Trimetallic answered 24/4, 2013 at 22:12 Comment(8)

thank you for the quick answer, but in case both flags are true, won't it violate the condition? – Swinge 24/4, 2013 at 22:45

@Simply_Me: No, a logical OR is true if either or both of its operands are true. You're thinking of "exclusive or" (XOR), which is true if exactly one of its operands is true. (Actually, there are versions of XOR that work on more than 2 operands, in which case it's true if an odd number of operands are true.) – Stoker 24/4, 2013 at 23:24

BTW, problems in the original code include using [ and ] for grouping (they don't do that), and failing to put spaces around the operator (e.g. "$my_error_flag"="1"), which prevents the shell from recognizing it as an operator at all. Please read BashFAQ #17 (on grouping) and #31 (on the difference between different types of test expression). Actually, in this case it would be even easier to use an arithmetic expression. – Stoker 24/4, 2013 at 23:39

Thank you @GordonDavisson and for your detailed answers and references. – Swinge 25/4, 2013 at 0:53

Thank you @Trimetallic and for your detailed answers and references. – Swinge 25/4, 2013 at 0:54

-a and -o are considered obsolete by the POSIX specification; use separate tests combined with || as in the update. – Wellknown 25/4, 2013 at 12:13

No need to group using subshells, normally grouping using {} should also be possible. – Headwaters 23/9, 2016 at 16:40

to add to phk's comment above, ( ) is launching subshells in bash, which can have all sorts of subtle [probably unwanted] effects. – Chryso 20/4, 2018 at 11:19

You can use either [[ or (( keyword. When you use [[ keyword, you have to use string operators such as -eq, -lt. I think, (( is most preferred for arithmetic, because you can directly use operators such as ==, < and >.

Using [[ operator

a=$1
b=$2
if [[ a -eq 1 || b -eq 2 ]] || [[ a -eq 3 && b -eq 4 ]]
then
     echo "Error"
else
     echo "No Error"
fi

Using (( operator

a=$1
b=$2
if (( a == 1 || b == 2 )) || (( a == 3 && b == 4 ))
then
     echo "Error"
else
     echo "No Error"
fi

Do not use -a or -o operators Since it is not Portable.

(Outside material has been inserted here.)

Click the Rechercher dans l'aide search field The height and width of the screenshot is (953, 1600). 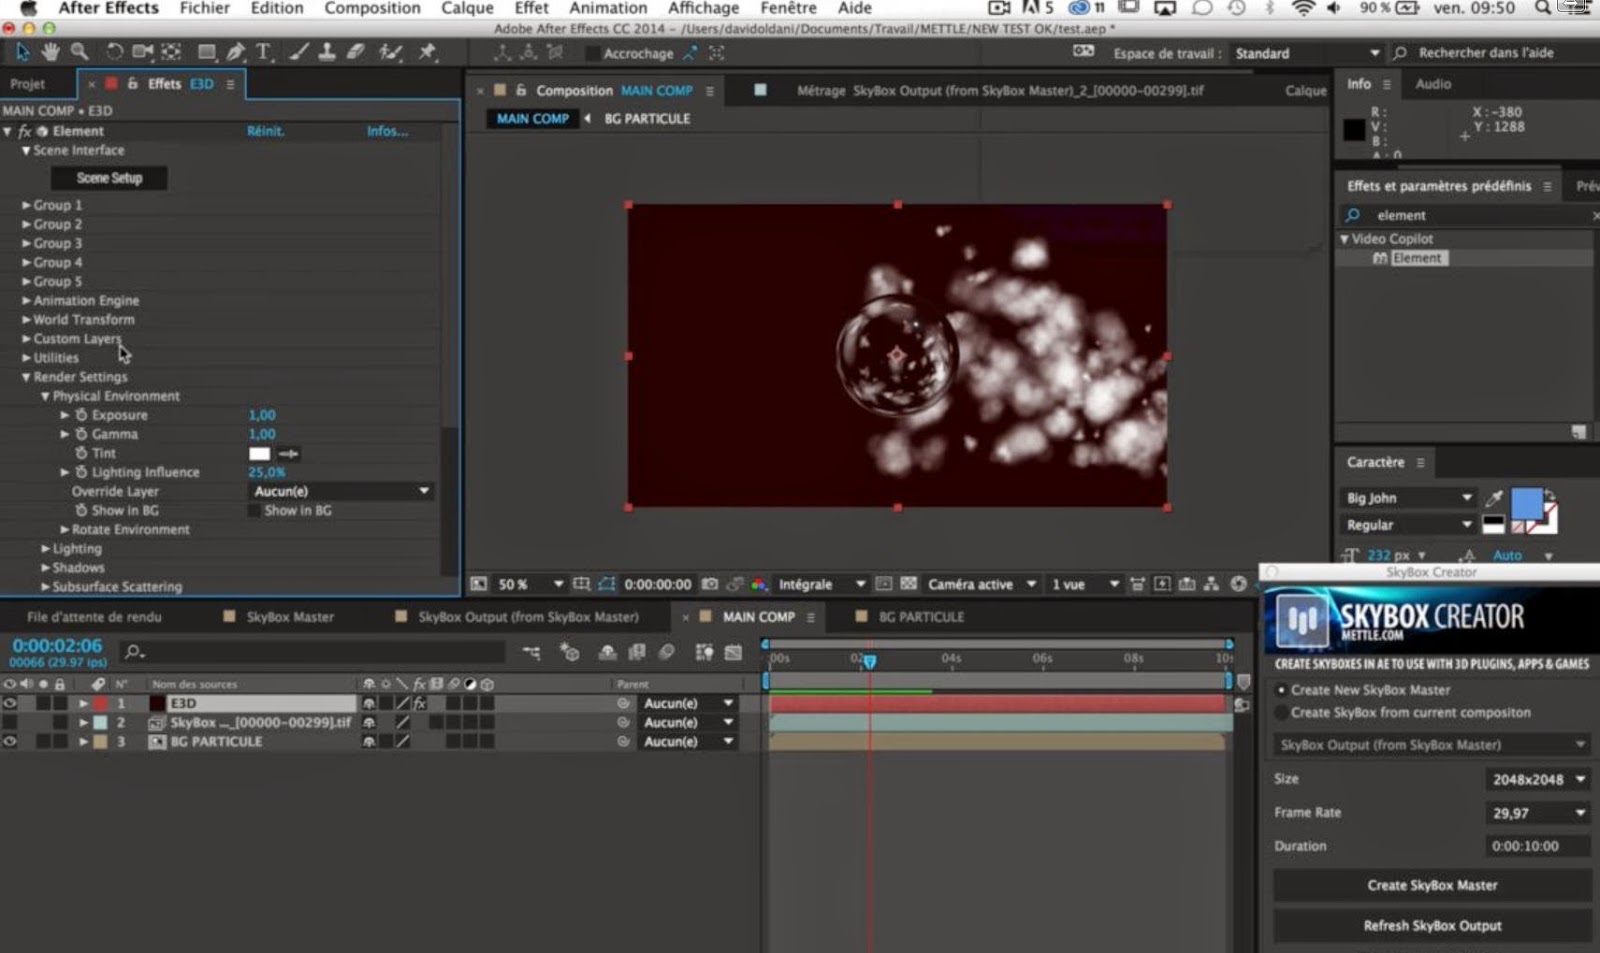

Neustria answered 28/11, 2013 at 10:8 Comment(0)

Please try following

if ([ $dateR -ge 234 ] && [ $dateR -lt 238 ]) || ([ $dateR -ge 834 ] && [ $dateR -lt 838 ]) || ([ $dateR -ge 1434 ] && [ $dateR -lt 1438 ]) || ([ $dateR -ge 2034 ] && [ $dateR -lt 2038 ]) ;
then
    echo "WORKING"
else
    echo "Out of range!"

Corrugate answered 11/9, 2016 at 6:6 Comment(2)

( ... ) creates subshells -- lots of performance impact for no benefit. – Piperine 10/8, 2018 at 17:18

Use { ...; } for grouping without subshell creation. – Piperine 10/8, 2018 at 17:18

You can get some inspiration by reading an entrypoint.sh script written by the contributors from MySQL that checks whether the specified variables were set.

As the script shows, you can pipe them with -a, e.g.:

if [ -z "$MYSQL_ROOT_PASSWORD" -a -z "$MYSQL_ALLOW_EMPTY_PASSWORD" -a -z "$MYSQL_RANDOM_ROOT_PASSWORD" ]; then
    ...
fi

Visional answered 1/3, 2016 at 11:4 Comment(1)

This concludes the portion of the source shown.